Aarti Sharma, Anjelica Hodgson, Brooke Howitt, Bojana Djordjevic, Kay Park, Marisa Nucci, Carlos Parra-Herran


Background: The pattern-based (Silva) classification of invasive HPV-associated endocervical adenocarcinomas (HPVA) is an established and reproducible method to predict outcomes for this otherwise stage-dependent group of tumors. Previous studies utilizing targeted sequencing have shown a correlation between mutational profiles and invasive pattern. However, such correlation has not been explored using comprehensive molecular testing.

Design: Clinicopathologic data including invasive pattern (Silva groups A, B, and C) was collected for a cohort of invasive HPVA which underwent massive parallel sequencing using a panel covering 447 genes. Pathogenic alterations, molecular signatures, single-nucleotide polymorphisms, tumor mutational burden (TMB), and copy number alterations (CNA) were correlated with pattern of invasion.

Results: 45 HPVA (11 pattern A, 17 pattern B and 17 pattern C tumors, Table 1) were included. Patients with pattern A presented at stage I with no involved lymph nodes or evidence of recurrence (in those with > 2 months of follow-up). Patterns B and C patients also mostly presented at stage I with negative lymph nodes but had greater frequency of recurrence. 3/17 pattern B and 1/17 pattern C HPVAs harbored lymphovascular space invasion (LVI), respectively. APOBEC mutational signature was detected only in Silva pattern C tumors (5/17), and pathogenic PIK3CA alterations were detected only in destructively invasive HPVA (patterns B and C, Figure 1). When cases were grouped as low-risk (pattern A and pattern B without LVI) and high-risk (pattern B with LVI and pattern C), high-risk tumors were enriched in single-nucleotide variations in PIK3CA and ATRX, as well as ERBB2 amplification. There was a statistically significant difference in TMB between low-risk and high-risk pattern tumors (p=0.006), as well as between Pattern C tumors with and without an APOBEC signature (p=0.002). Volume of CNA increased along the progression from pattern A to C (Figure 2).

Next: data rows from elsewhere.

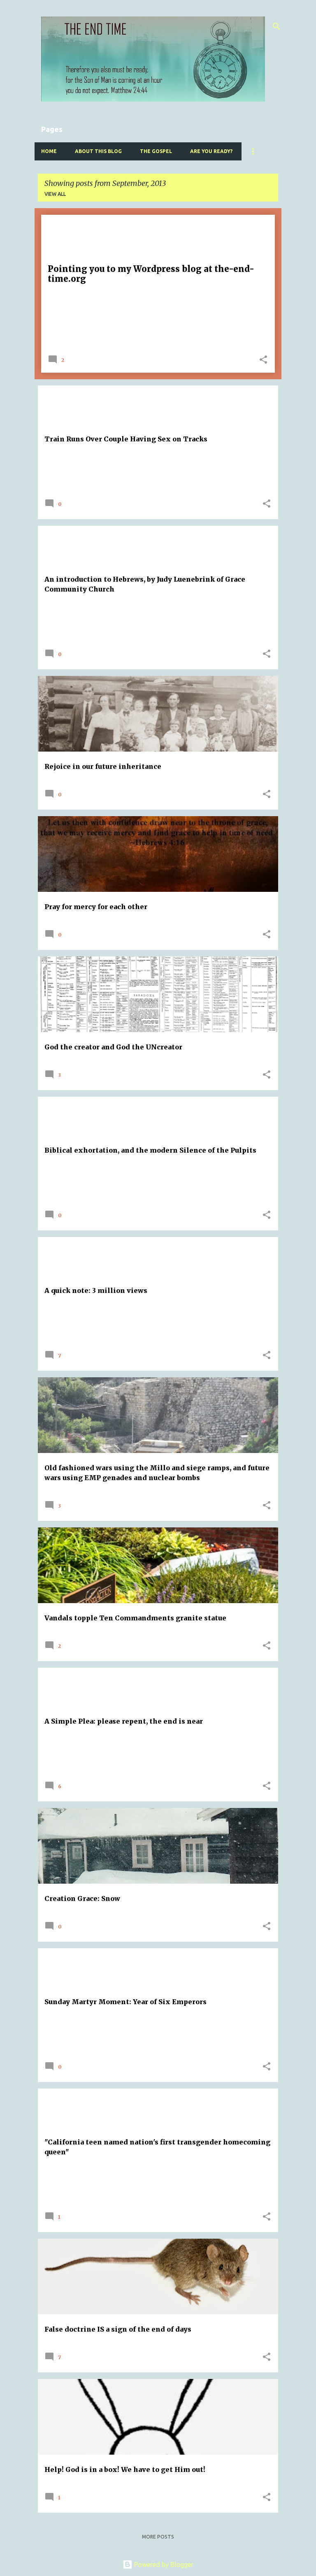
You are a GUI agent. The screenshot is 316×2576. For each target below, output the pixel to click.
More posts (158, 2536)
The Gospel (156, 151)
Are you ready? (211, 151)
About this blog (98, 151)
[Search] (276, 26)
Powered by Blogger (162, 2564)
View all (55, 194)
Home (49, 151)
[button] (263, 360)
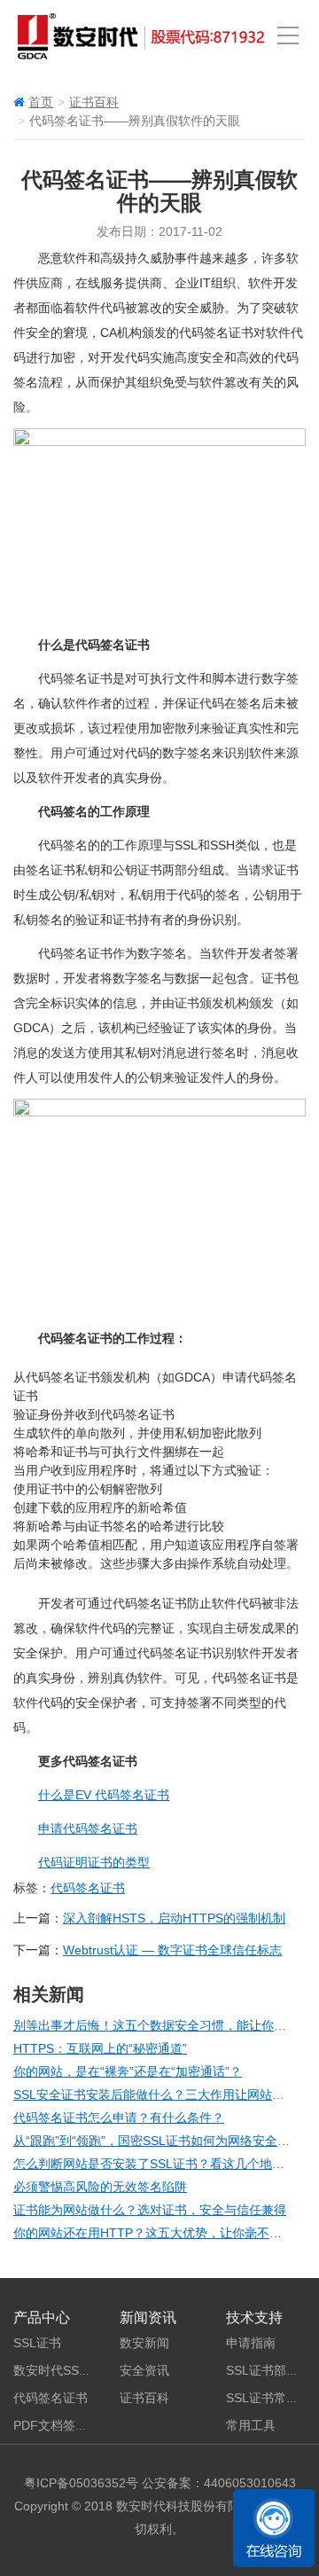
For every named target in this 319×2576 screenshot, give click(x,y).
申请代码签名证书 (87, 1828)
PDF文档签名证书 (63, 2425)
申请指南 (251, 2343)
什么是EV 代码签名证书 (103, 1795)
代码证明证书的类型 (94, 1862)
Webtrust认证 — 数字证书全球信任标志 (172, 1950)
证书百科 (94, 102)
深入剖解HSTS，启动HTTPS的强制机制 (174, 1918)
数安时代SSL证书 (62, 2370)
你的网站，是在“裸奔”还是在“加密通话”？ (127, 2071)
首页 (40, 102)
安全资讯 (144, 2370)
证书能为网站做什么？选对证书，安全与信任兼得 (149, 2210)
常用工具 (251, 2425)
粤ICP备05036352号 (81, 2483)
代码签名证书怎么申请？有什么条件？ (118, 2117)
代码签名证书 (88, 1888)
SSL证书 (37, 2343)
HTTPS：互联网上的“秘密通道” (100, 2048)
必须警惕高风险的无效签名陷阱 (100, 2187)
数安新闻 (144, 2343)
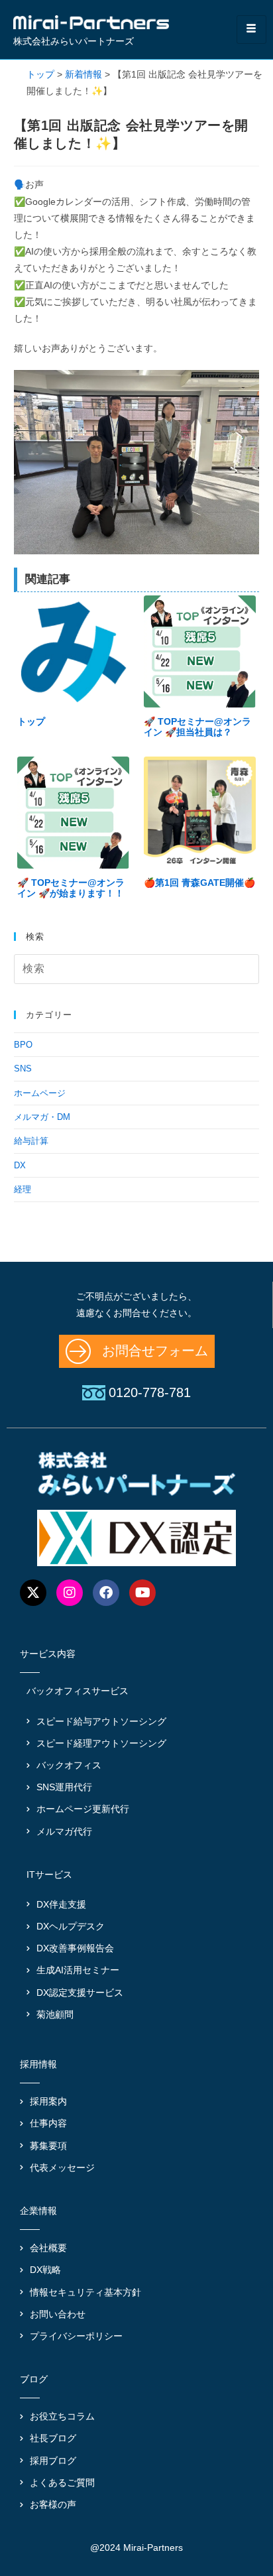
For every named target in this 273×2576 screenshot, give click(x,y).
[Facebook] (106, 1592)
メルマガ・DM (42, 1117)
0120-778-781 (150, 1392)
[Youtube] (142, 1592)
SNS (23, 1068)
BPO (23, 1045)
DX (20, 1165)
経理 (22, 1189)
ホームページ (40, 1093)
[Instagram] (69, 1592)
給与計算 (31, 1141)
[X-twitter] (33, 1592)
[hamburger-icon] (251, 29)
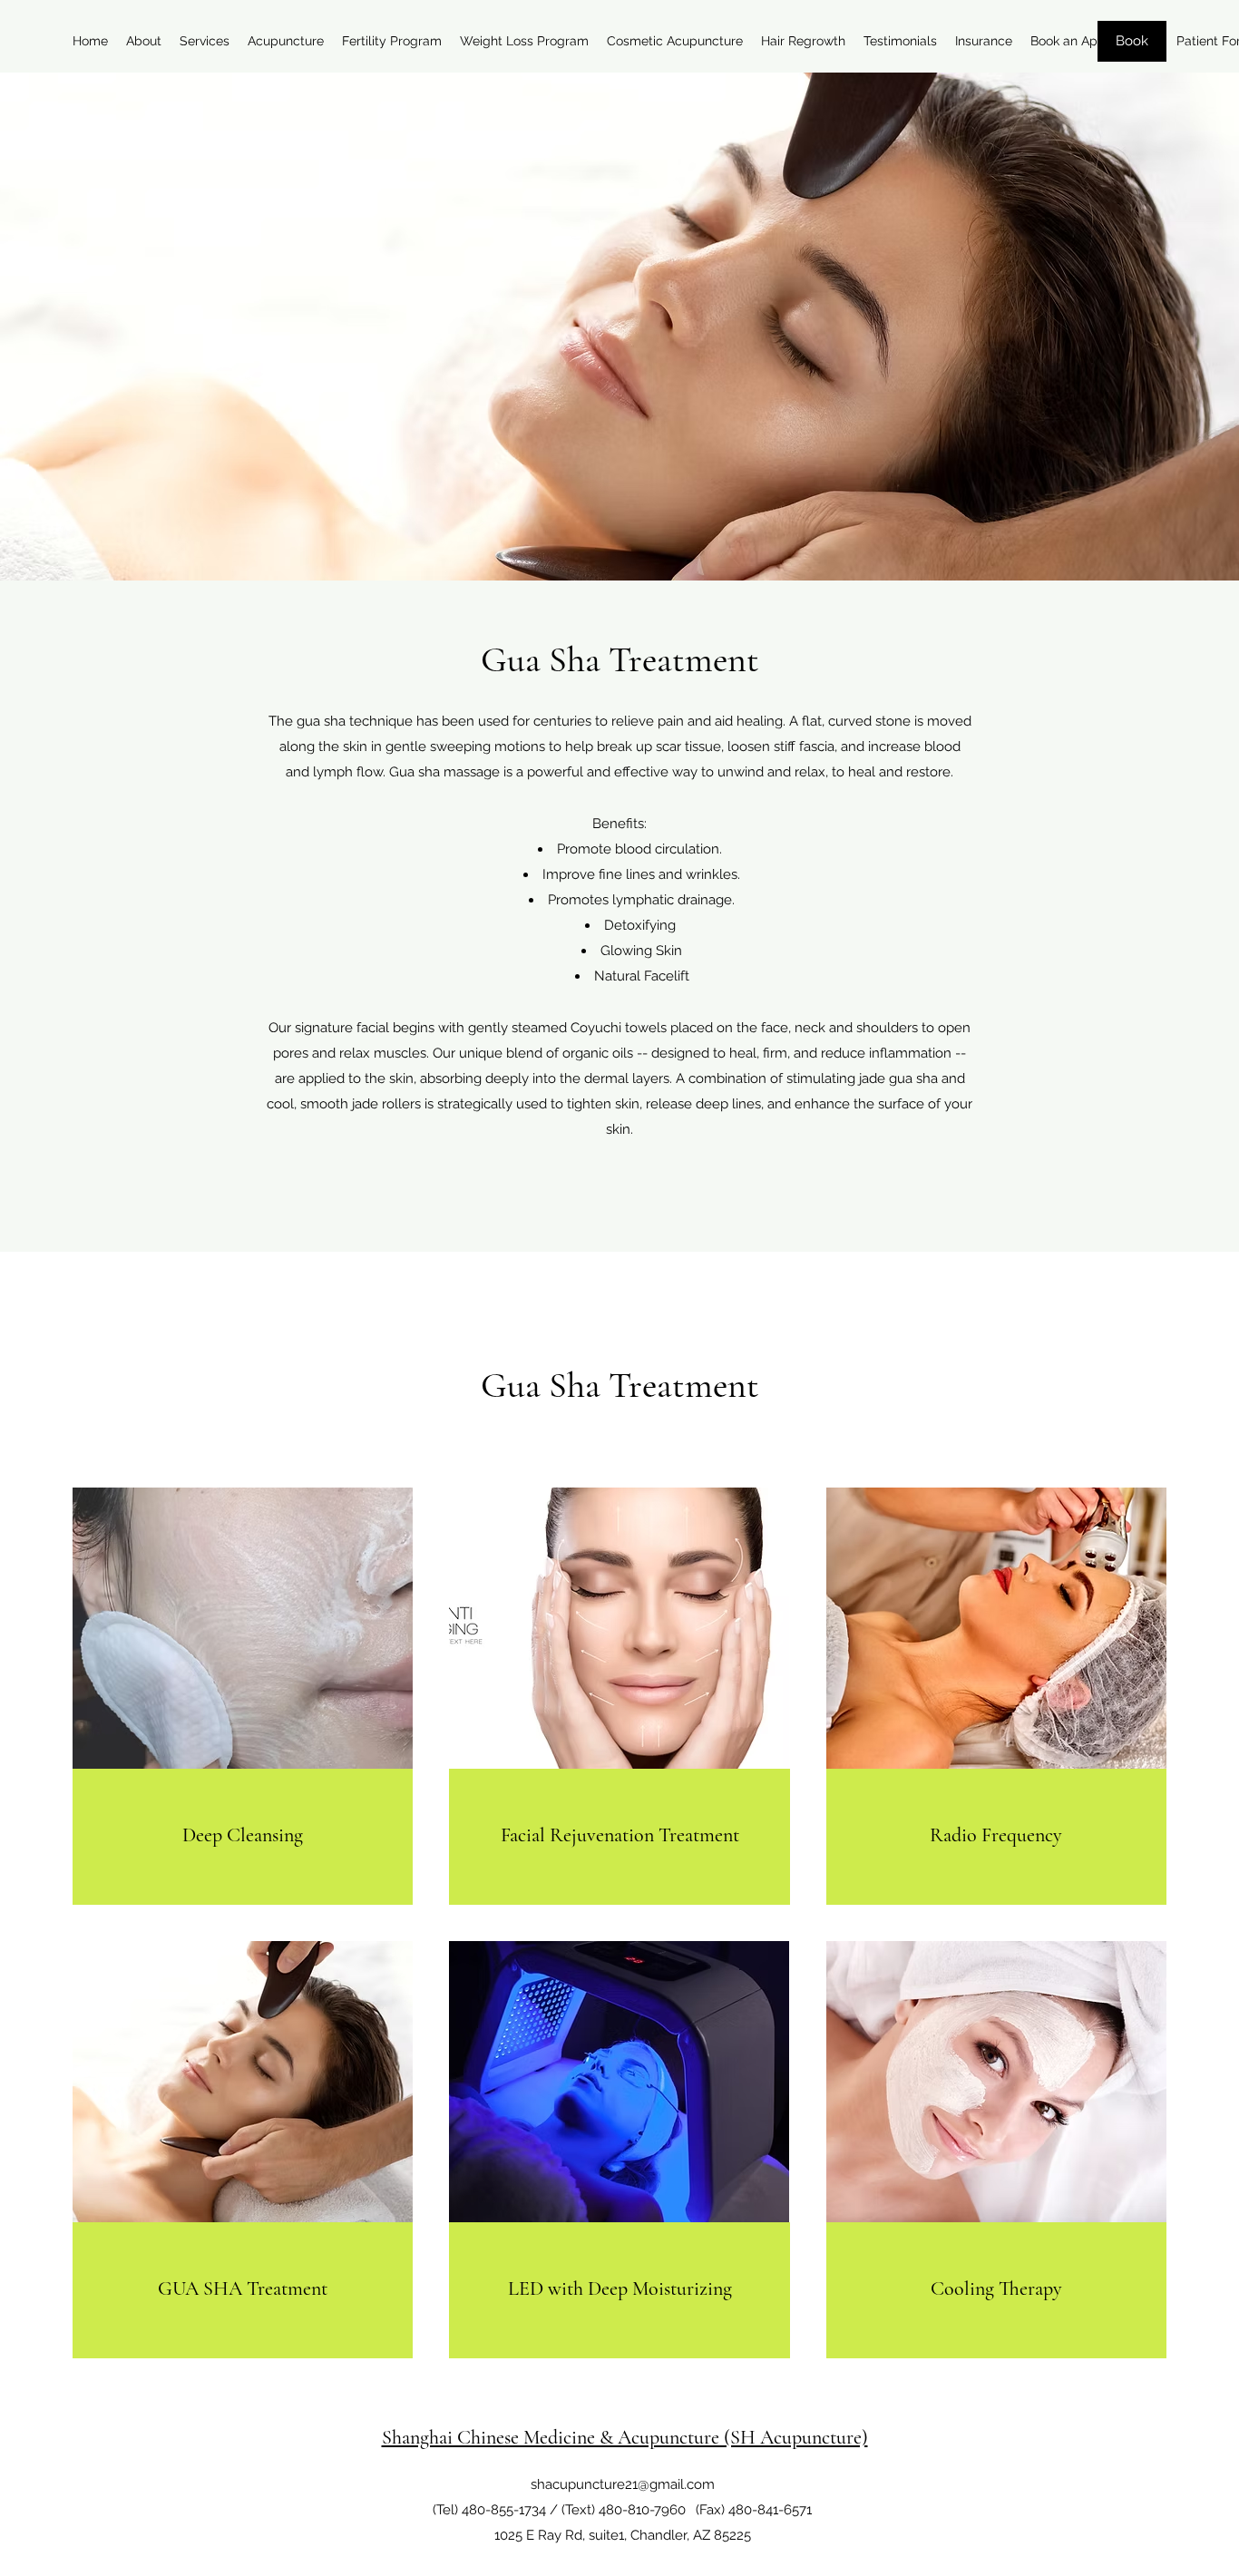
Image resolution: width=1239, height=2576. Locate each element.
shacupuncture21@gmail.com (623, 2484)
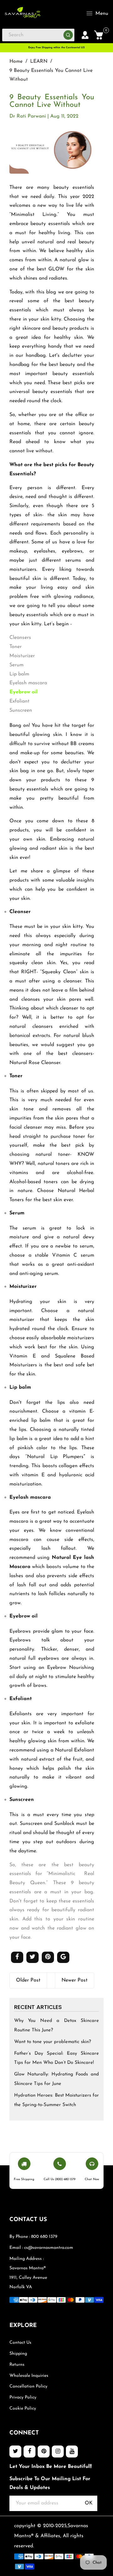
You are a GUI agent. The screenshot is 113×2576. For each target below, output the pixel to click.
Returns (16, 2364)
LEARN (38, 61)
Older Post (28, 1980)
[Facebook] (29, 2451)
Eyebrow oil (23, 692)
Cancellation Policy (28, 2386)
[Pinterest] (44, 2451)
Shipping (18, 2353)
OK (89, 2503)
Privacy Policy (22, 2397)
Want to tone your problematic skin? (52, 2042)
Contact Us (20, 2342)
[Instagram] (58, 2451)
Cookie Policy (22, 2408)
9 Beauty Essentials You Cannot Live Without (51, 101)
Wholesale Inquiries (28, 2375)
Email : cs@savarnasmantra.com (41, 2247)
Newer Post (75, 1980)
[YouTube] (72, 2451)
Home (16, 61)
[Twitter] (15, 2451)
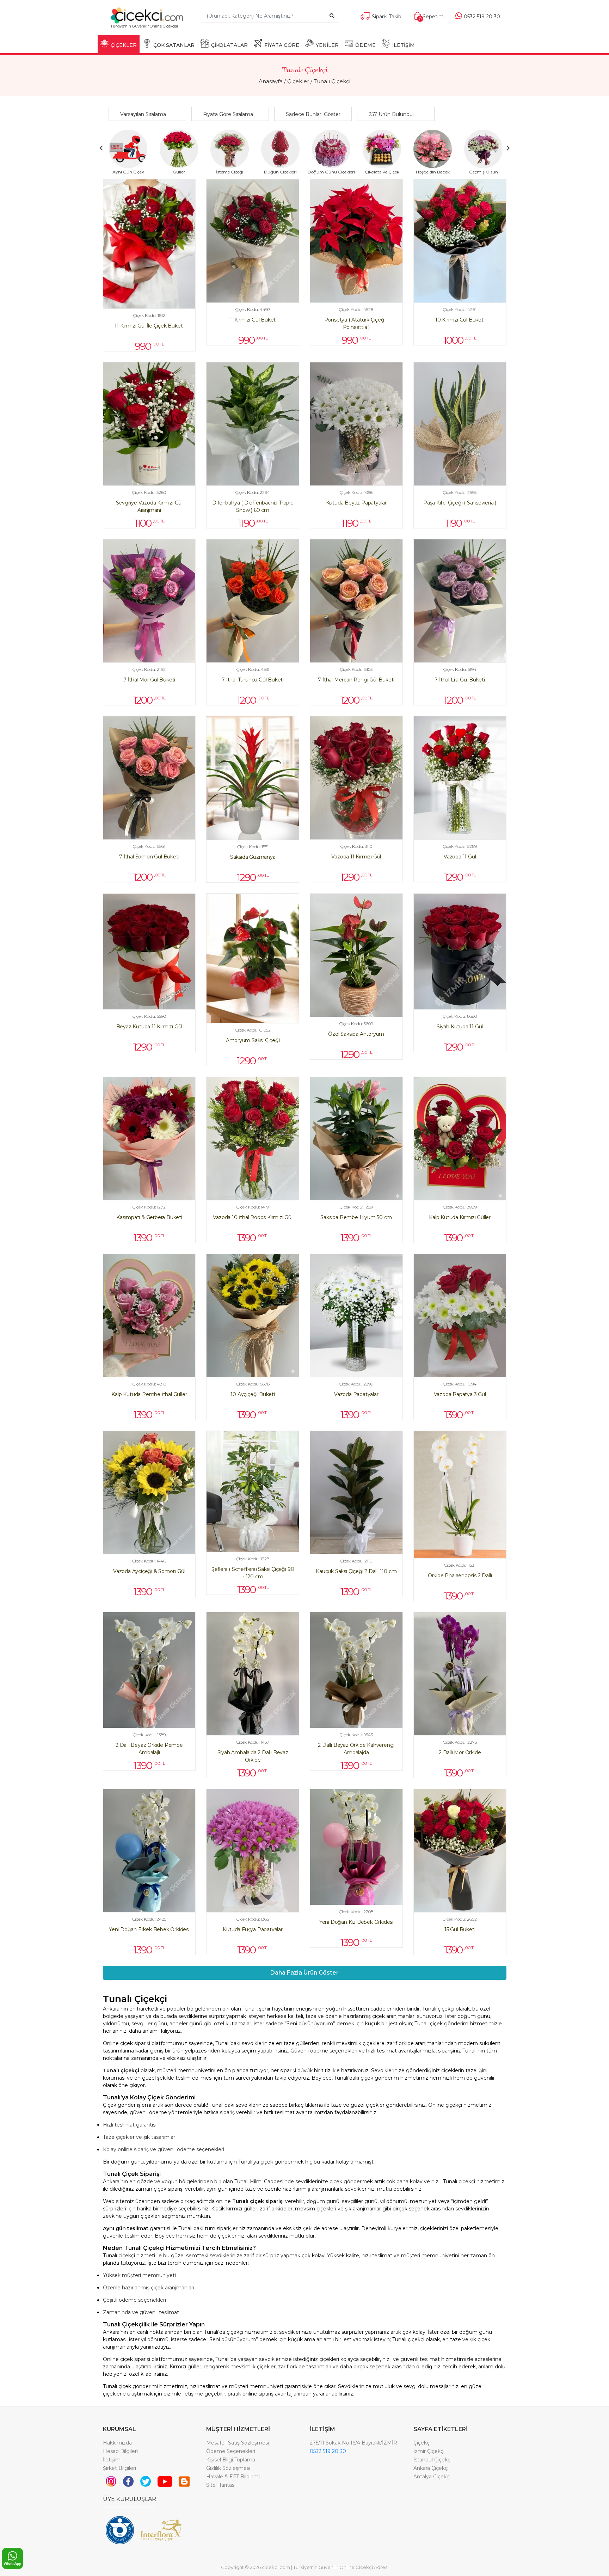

Conclusions: Our findings corroborate the hypothesis that key molecular events in HPVA correlate with the morphologic invasive properties of the tumor and their aggressiveness. Pattern B tumors with LVI clustered with pattern C tumors, whereas pattern B tumors without LVI approached pattern A genotypically. Our study provides a biologic basis for consolidating the Silva system into low-risk (pattern A + B without LVI) and high-risk (pattern B with LVI and pattern C) categories.